SELECTED TEXT:
============================================================

Exploring Security Vulnerabilities in Multilingual Speech Translation Systems via Deceptive Inputs

This repository contains the source code for the research paper "Exploring Security Vulnerabilities in Multilingual Speech Translation Systems via Deceptive Inputs". Visit our project website to explore audio samples and learn more.

Getting Started

The experiments were conducted on NVIDIA GeForce A6000, The code is written in Python. We recommend using a virtual environment (e.g., conda) to manage dependencies.

Attack Seamless

Perturbation-based Attack

Environment Setup

Clone the Seamless Repository:

   cd our_repository
   git clone https://github.com/facebookresearch/seamless_communication.git
   cd seamless_communication
   git checkout a9f6fa2c98f93af0ff1a9d967424a85b8fd352f1
   conda create -n advst python=3.9.18
   conda activate advst
   pip install .

============================================================

RAW DATA:
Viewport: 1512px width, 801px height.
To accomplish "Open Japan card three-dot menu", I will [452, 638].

============================================================

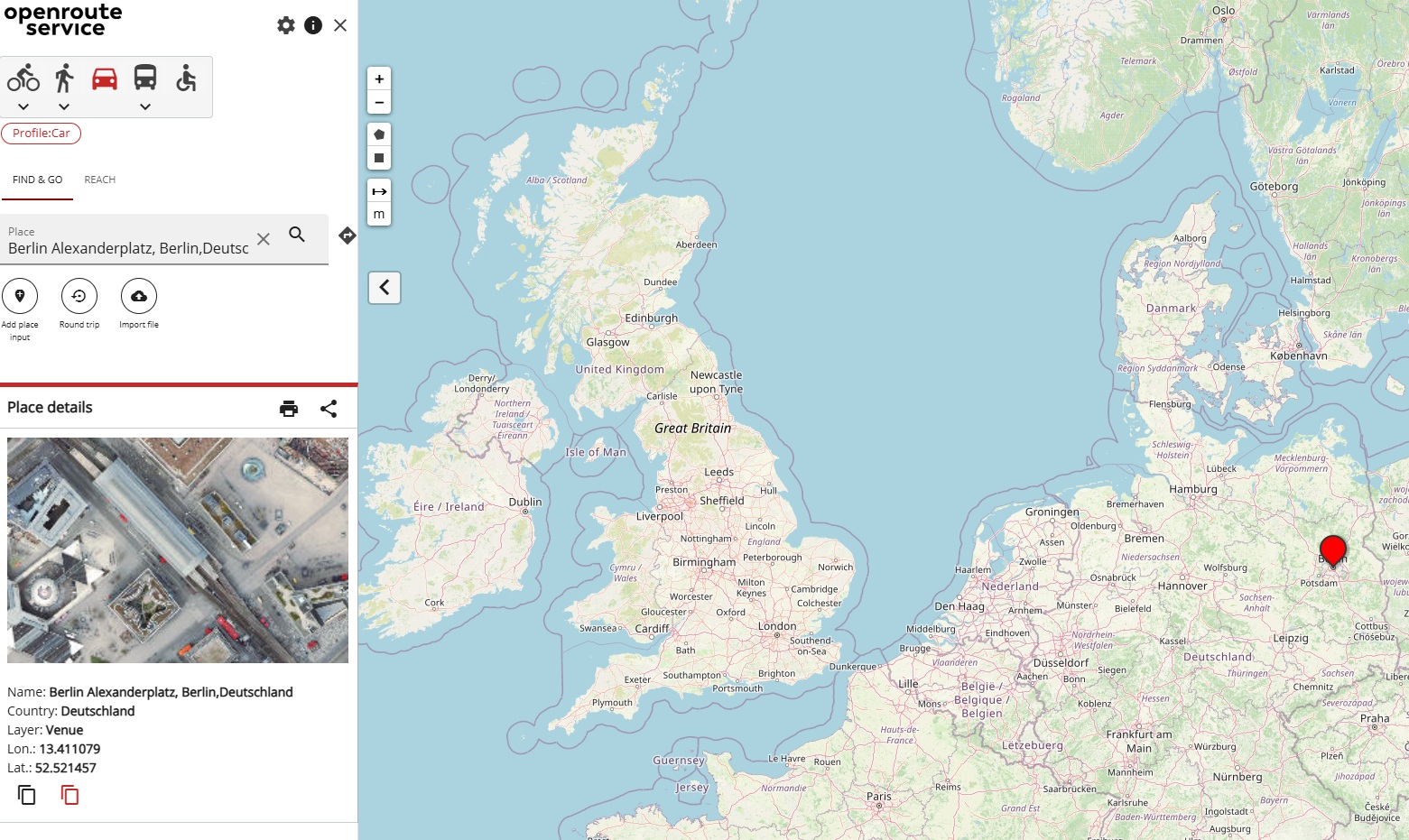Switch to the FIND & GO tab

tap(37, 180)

============================================================

EXERCISES:
1. According to the speech translation repository text, which GPU were the experiments run on?
2. Continue the speech translation repository text from the point where it stops.

ANSWERS TO THE TASKS:
1. NVIDIA GeForce A6000

2.
Install Dependencies:

  conda install -c conda-forge libsndfile==1.0.31  # Not available via pip

Pretrained Models

We evaluated the following Seamless models in our experiments:

SeamlessM4T Large
SeamlessM4T Medium
SeamlessM4T v2
Seamless Expressive

Details on these models and download instructions can be found in the official repository. Notably, we use the Seamless Expressive model to evaluate VSIM-E. Access to the pretrained Expressive model requires official authorization from Meta. For more information, refer to the official model repository.

Run Attack

For batch attack:

   cp core-code/seamless/{Attack_seamless.py,psy.py,Attack_m4tlarge.sh,Attack_m4tmedium.sh,Attack_m4tv2.sh,Attack_expressive.sh} seamless_communication/src/

   cd seamless_communication/src/
   # conda env: advst
   bash Attack_m4tlarge.sh
   bash Attack_m4tmedium.sh
   bash Attack_m4tv2.sh
   bash Attack_expressive.sh

Attack with Target Cycle Optimization:

   cp core-code/seamless/{Attack_m4tlarge_tco.sh} seamless_communication/src/
   
   cd seamless_communication/src/
   # conda env: advst
   bash Attack_m4tlarge_tco.sh

For more convenient attack test: single sample attack

   # conda env: advst
   python Attack_seamless.py  --in audio_file \
                              --target "You make me sick." \
                              --out "Attack-m4tlarge-(eng,deu,fra,cmn)/${speaker}/${sentence_index}" \
                              --lr 0.1 \
                              --eps 0.5 \
                              --bp 1 \
                              --tgtl "eng,cmn,deu,fra"

Music-based Attack

Environment Setup

Setup Seamless env as mentioned in perturbation based attack.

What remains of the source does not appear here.